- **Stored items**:
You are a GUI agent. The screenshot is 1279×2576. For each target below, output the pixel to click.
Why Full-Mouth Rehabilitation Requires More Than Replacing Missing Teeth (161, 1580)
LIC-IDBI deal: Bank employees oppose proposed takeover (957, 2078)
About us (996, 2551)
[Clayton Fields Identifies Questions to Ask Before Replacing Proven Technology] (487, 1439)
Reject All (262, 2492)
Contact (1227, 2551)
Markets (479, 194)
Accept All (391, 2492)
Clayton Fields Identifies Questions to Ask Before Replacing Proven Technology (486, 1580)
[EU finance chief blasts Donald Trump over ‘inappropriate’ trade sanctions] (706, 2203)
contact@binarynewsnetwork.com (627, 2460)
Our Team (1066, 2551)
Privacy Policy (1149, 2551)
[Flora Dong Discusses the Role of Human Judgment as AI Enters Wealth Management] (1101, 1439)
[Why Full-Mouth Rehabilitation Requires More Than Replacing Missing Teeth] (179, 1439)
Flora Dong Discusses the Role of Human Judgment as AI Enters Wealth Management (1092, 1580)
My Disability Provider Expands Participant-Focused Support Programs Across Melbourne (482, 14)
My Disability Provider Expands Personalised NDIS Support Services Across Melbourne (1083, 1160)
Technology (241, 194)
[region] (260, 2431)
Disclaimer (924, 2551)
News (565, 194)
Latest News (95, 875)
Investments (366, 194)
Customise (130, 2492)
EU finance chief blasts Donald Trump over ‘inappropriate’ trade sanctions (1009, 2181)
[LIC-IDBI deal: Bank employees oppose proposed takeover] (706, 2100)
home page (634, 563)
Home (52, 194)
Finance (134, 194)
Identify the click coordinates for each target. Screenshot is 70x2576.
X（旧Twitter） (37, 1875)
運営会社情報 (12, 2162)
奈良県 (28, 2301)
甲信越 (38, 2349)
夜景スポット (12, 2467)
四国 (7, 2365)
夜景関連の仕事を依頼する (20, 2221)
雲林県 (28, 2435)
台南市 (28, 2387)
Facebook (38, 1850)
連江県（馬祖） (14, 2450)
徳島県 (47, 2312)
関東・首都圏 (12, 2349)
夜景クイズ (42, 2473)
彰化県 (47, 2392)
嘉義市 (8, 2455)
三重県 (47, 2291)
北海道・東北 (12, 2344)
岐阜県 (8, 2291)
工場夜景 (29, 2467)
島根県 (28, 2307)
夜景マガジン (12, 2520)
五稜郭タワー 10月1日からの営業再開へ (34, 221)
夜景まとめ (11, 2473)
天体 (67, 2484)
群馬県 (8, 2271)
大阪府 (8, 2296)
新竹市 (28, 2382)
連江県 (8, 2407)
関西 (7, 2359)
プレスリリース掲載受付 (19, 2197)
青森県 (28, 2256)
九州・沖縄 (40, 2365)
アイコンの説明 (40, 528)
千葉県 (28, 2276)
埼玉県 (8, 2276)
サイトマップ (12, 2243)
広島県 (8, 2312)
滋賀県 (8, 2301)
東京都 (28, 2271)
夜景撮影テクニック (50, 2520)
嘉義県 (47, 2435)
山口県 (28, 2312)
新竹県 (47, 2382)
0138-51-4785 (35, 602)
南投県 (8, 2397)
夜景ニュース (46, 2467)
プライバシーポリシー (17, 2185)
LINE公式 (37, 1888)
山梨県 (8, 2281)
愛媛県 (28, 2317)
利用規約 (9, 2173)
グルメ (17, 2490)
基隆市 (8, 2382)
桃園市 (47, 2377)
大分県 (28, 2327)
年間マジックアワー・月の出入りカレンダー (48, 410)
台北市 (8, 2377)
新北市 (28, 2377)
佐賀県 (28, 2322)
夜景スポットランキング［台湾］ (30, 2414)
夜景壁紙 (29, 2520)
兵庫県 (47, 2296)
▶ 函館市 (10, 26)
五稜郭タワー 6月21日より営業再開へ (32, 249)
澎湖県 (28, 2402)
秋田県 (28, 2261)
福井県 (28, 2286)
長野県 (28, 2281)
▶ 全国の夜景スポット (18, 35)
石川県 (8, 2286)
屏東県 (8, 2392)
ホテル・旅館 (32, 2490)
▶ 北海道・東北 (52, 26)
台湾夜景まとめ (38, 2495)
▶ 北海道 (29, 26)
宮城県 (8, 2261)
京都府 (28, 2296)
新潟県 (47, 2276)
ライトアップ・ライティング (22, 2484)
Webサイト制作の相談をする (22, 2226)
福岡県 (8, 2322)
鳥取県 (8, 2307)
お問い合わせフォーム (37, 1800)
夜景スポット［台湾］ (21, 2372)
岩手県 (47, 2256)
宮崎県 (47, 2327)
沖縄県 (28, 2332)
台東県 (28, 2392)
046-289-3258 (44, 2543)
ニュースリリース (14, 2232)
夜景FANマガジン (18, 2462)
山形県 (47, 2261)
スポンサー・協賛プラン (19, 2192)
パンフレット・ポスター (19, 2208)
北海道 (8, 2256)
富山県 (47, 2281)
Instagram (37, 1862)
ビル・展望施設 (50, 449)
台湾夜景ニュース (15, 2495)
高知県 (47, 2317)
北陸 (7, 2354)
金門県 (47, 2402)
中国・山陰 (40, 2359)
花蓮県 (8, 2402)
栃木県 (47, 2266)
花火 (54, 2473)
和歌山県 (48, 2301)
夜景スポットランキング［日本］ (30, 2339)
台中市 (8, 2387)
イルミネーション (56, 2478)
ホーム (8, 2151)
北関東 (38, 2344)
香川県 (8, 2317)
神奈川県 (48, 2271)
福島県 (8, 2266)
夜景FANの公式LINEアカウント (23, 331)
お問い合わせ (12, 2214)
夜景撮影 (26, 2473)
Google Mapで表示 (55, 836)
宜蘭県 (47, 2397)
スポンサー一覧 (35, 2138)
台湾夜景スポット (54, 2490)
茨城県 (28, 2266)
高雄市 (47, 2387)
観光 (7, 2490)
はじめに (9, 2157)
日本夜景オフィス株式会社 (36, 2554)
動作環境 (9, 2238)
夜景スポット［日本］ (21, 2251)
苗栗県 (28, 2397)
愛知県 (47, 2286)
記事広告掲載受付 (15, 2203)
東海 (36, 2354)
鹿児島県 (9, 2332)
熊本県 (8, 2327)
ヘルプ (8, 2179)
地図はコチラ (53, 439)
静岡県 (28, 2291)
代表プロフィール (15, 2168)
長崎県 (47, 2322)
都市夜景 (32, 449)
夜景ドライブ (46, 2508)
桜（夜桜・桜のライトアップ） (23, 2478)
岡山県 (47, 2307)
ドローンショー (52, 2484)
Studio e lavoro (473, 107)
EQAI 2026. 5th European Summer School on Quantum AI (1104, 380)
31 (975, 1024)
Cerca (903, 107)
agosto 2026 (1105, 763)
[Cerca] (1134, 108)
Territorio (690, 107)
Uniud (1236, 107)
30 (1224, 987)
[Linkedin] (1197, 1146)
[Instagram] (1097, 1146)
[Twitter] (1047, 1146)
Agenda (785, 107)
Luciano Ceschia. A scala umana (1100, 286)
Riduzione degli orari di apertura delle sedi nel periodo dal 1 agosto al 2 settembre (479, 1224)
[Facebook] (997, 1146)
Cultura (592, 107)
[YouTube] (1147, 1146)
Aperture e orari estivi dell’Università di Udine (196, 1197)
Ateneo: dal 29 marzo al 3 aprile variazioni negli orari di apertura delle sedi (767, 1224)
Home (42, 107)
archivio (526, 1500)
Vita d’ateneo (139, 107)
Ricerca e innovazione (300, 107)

- **Activity**: Please print the lines from the start of the records up to and including the line with "[EU finance chief", copying each one exactly and leaving out the rest.

- **Answer for this exercise**:
You are a GUI agent. The screenshot is 1279×2576. For each target below, output the pixel to click.
Why Full-Mouth Rehabilitation Requires More Than Replacing Missing Teeth (161, 1580)
LIC-IDBI deal: Bank employees oppose proposed takeover (957, 2078)
About us (996, 2551)
[Clayton Fields Identifies Questions to Ask Before Replacing Proven Technology] (487, 1439)
Reject All (262, 2492)
Contact (1227, 2551)
Markets (479, 194)
Accept All (391, 2492)
Clayton Fields Identifies Questions to Ask Before Replacing Proven Technology (486, 1580)
[EU finance chief blasts Donald Trump over ‘inappropriate’ trade sanctions] (706, 2203)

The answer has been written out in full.